A Reuters witness said he heard gunfire from time to time in the city of Omdurman adjacent to the capital after a period of relative calm overnight.
The British government launched a large-scale evacuation of its nationals on military flights from an airfield north of Khartoum, open to those with British passports.
“We have started contacting nationals directly and providing routes for departure out of the country,” Foreign Secretary James Cleverly said on Twitter.
All Japanese people who wished to leave Sudan have been evacuated, Prime Minister Fumio Kishida said on Tuesday.
The Swiss foreign minister said on Tuesday that Bern was monitoring opportunities to extract its remaining citizens but said it was having difficulty getting out people with dual nationality – the majority of the remaining Swiss in the country.
Switzerland has already shut its embassy and evacuated the staff and their families, and they arrived in Bern early on Tuesday morning.
Ahead of the evening truce announcement, air strikes and ground fighting shook Omdurman, one of three adjacent cities in the capital region, and there were also clashes in capital Khartoum, a Reuters reporter said.
Dark smoke enveloped the sky near the international airport in central Khartoum, near the army headquarters, and booms of artillery fire rattled the surroundings.
U.N. Secretary-General Antonio Guterres said that the violence in a country that flanks the Red Sea, Horn of Africa and Sahel regions “risks a catastrophic conflagration … that could engulf the whole region and beyond”.

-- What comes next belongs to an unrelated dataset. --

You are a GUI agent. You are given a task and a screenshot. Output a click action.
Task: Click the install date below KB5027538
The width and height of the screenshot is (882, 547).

Tens of thousands of people, including Sudanese and citizens from neighbouring countries, have fled in the past few days to Egypt, Chad and South Sudan, despite instability and difficult living conditions there. Foreign governments have been working to bring their nationals to safety.
(Additional reporting by Kylie MacLellan in London and Kiyoshi Takenaka, Kantaro Komiya, Nobuhiro Kubo, Mariko Katsumura and Elaine Lies in Tokyo and Emma Farge in Bern; Writing by Michael Georgy; Editing by Frank Jack Daniel)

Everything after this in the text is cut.